Adenosine-monophosphate-activated-kinase (AMPK) is a widely expressed serine-threonine protein kinase that functions as a cellular energy sensor (Hardie, 2011). It consists of a catalytic α subunit, expressed as α1 and α2 isoforms, and regulatory (β, γ) subunits. It is activated by phosphorylation by kinases primarily acting on a threonine-residue on the α-subunit (Hawley et al., 1996). This phosphorylation is favored by AMP interaction, which also opposes dephosphorylation and inactivation (Cheung et al., 2000). These effects of AMP are antagonized by ATP, thus rendering AMPK activity responsive to changing [AMP]/[ATP] ratios. AMPK has numerous targets in pathways involved in energy metabolism and growth regulation and several proposed physiological functions. In general, AMPK activation results in inhibition of ATP-consuming, anabolic, metabolic pathways, while stimulating pathways that generate ATP (Hardie, 2011). In addition to the physiological activators of AMPK, a range of pharmacological compounds, including the nucleoside compound 5-aminoimidazole-4-carboxamide ribonucleoside (AICAR), activate the enzyme (Corton et al., 1995).

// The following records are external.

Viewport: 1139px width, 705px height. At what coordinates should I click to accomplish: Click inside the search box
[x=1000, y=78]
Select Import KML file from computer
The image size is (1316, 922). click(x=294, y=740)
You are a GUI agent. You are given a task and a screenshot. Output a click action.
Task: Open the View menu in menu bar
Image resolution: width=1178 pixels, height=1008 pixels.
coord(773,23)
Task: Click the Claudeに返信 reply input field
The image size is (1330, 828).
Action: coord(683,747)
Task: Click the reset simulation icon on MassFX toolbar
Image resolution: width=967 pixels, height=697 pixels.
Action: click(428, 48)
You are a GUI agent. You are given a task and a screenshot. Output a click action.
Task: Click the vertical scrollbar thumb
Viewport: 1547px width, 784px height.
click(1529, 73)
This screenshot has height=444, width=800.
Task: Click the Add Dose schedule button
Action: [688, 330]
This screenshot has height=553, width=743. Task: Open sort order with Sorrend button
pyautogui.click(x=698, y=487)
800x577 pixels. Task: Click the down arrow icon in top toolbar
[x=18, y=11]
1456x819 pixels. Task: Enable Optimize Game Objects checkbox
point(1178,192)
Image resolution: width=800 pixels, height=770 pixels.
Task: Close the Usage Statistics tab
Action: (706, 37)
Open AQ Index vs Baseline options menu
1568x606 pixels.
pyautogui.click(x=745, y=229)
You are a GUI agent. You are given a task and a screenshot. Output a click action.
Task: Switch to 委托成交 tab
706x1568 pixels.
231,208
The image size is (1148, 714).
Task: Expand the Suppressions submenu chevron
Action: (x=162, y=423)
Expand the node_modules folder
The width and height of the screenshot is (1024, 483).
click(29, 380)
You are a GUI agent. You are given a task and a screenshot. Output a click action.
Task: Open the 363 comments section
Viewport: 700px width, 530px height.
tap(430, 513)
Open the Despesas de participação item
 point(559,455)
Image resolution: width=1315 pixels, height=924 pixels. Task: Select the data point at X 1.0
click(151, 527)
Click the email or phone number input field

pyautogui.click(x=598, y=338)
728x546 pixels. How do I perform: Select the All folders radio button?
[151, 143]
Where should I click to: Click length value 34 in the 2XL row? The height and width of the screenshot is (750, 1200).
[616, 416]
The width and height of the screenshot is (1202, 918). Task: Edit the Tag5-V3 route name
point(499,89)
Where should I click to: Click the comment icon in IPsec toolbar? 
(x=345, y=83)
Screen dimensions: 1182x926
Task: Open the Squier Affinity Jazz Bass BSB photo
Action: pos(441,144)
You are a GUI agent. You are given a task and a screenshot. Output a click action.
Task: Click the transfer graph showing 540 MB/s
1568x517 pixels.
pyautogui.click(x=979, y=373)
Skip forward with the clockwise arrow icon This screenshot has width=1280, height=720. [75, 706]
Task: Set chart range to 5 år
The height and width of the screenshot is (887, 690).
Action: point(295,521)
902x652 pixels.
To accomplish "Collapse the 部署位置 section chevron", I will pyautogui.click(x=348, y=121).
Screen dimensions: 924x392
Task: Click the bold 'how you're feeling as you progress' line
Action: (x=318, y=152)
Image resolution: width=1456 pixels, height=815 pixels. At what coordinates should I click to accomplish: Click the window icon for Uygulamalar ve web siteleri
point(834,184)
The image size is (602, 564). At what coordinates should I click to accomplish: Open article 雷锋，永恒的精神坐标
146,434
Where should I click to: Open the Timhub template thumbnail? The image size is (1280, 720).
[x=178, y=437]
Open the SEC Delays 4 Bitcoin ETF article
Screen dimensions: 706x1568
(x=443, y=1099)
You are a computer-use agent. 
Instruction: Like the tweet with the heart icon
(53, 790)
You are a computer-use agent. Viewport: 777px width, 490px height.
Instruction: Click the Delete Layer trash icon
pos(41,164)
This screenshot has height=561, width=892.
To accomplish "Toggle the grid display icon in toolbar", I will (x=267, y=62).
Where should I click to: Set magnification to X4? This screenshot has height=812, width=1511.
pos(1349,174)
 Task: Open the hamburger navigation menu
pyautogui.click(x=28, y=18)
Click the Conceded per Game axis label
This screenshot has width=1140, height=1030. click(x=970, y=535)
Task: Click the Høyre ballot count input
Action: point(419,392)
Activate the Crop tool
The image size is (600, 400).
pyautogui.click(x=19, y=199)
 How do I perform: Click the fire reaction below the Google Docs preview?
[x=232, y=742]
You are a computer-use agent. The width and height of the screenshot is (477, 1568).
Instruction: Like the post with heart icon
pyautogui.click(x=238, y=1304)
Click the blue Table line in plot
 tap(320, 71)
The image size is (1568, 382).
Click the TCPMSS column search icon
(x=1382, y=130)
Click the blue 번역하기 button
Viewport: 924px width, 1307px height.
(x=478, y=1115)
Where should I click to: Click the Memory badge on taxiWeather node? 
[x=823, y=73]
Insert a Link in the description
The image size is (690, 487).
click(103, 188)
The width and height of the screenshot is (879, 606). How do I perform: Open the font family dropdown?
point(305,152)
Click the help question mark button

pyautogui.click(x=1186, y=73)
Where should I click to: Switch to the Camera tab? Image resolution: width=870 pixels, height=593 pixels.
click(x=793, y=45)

In skeletal muscle, AMPK has a role in glucose uptake and has been proposed as a potential target for treating insulin resistance (Kraegen et al., 2009). The detailed functions of AMPK in smooth muscle tissue are largely unknown. AMPK is expressed in smooth muscle and in endothelial cells (Dagher et al., 1999, Rubin et al., 2005). In rat pulmonary arteries, AMPK is activated during hypoxia (Robertson et al., 2008) and AMPK is suggested to couple altered mitochondrial respiration to hypoxic pulmonary vasoconstriction (Evans, 2006). In contrast, AMPK activation is associated with vasodilation in systemic vascular beds. AMPK activates eNOS in vascular endothelium during hypoxia (Nagata and Hirata, 2010). AMPK dilates rat resistance arteries (Bradley et al., 2010) and has been reported to lower blood pressure in vivo (Foley et al., 1989, Bosselaar et al., 2011). In spontaneously hypertensive rats, AMPK activation causes endothelium-NO-dependent vasorelaxation (Ford and Rush, 2011, Ford et al., 2012). In a more long-term perspective, AMPK inhibits proliferation and hypertrophy of vascular smooth muscle (Nagata et al., 2004, Igata et al., 2005, Ferri, 2012). AMPK also has been shown to relax vascular smooth muscle in mouse aorta independently of the endothelium (Goirand et al., 2007). Mechanisms for this effect are unknown and direct actions on the myosin light chain kinase (Horman et al., 2008) or small G protein signaling (Wang et al., 2011) may be involved.

The effects of AMPK activation, and AICAR, have been primarily studied in isolated arteries activated with receptor agonists. Information on other smooth muscle tissues and different modes of activation is not available. The relative contribution of endothelial effects and effects from direct action on smooth muscle are not resolved and the mechanisms for the relaxant effects in smooth muscle are unknown. We have therefore addressed the following questions: (1) Is the relaxant effect of AICAR also observed in a broader range of smooth muscle tissues?, (2) Does AICAR relax smooth muscle via effects on receptor activation or on downstream cellular signaling pathways?, and (3) What are the effects of AICAR on endothelial mediated relaxation in the arteries?